The model is evaluated on publicly available datasets, as well as a newly compiled Car Crash Dataset (CCD). The CCD dataset features diverse environmental annotations and accident reasoning, setting a benchmark for contextual accident anticipation. Evaluation metrics reveal that the model achieves higher average precision (AP) and longer Time-to-Accident (TTA) anticipation spans across datasets, compared to current state-of-the-art methods.

Performance:

Experimental results show that the proposed model anticipates traffic accidents on average 3.53 seconds earlier than state-of-the-art frameworks, achieving an AP of 53.7% on standard datasets.

Figure 3: SAA Layer. First, all $N\times T$ hidden states are gathered and pooled by max-avg concatenation. Then, the simplified self-attention and adaptive aggregation are proposed to predict video-level accident score $\bm{a}$.

Implications and Future Directions

The integration of BNNs provides transparency in AI-driven decision-making processes for autonomous driving systems. The resulting predictive uncertainty assessment offers critical insights into model reliability, guiding developers in understanding and improving system robustness. This research sets the stage for enhancing accident anticipation capabilities under real-world driving conditions by advancing relational learning techniques.

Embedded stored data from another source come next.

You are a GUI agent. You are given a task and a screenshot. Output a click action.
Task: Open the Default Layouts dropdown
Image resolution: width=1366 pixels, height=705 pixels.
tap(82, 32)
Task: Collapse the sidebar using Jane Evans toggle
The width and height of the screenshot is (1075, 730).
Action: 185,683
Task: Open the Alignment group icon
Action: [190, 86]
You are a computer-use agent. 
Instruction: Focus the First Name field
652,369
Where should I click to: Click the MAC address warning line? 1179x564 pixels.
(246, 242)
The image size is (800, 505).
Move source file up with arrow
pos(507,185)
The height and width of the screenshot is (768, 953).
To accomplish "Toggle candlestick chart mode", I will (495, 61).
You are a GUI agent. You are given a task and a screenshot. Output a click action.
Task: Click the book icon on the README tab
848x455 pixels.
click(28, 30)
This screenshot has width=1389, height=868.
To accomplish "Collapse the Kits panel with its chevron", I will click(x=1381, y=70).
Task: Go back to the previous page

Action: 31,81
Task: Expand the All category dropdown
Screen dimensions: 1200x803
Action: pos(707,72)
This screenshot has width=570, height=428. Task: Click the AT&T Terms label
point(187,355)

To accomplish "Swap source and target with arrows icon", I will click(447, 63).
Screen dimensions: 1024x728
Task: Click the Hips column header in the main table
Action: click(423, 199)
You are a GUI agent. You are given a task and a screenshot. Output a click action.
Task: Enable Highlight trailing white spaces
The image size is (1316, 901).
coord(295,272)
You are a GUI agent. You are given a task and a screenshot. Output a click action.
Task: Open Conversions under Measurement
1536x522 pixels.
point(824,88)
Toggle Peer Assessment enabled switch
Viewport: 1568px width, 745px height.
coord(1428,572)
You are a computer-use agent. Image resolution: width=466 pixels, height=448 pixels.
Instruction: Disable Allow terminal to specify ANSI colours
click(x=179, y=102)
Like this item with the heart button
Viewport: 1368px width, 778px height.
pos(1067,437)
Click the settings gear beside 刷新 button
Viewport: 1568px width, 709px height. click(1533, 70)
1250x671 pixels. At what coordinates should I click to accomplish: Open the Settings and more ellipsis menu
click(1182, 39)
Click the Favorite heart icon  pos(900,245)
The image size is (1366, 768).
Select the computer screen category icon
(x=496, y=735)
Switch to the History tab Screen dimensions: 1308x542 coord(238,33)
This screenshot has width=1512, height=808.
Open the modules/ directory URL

In future work, expansion to multimodal inputs, such as traffic signals and environmental sensors, could be explored to further refine prediction accuracy and incorporate broader context cues in driving scenarios. The model could also be adapted to integrate real-time traffic anomaly detection systems, thus extending its utility beyond static anticipation tasks.

Conclusion

Overall, the introduced framework significantly advances the state of traffic accident anticipation by harnessing relational learning in conjunction with uncertainty quantification, challenging existing models and setting new accuracy benchmarks with substantial interpretability and practical relevance.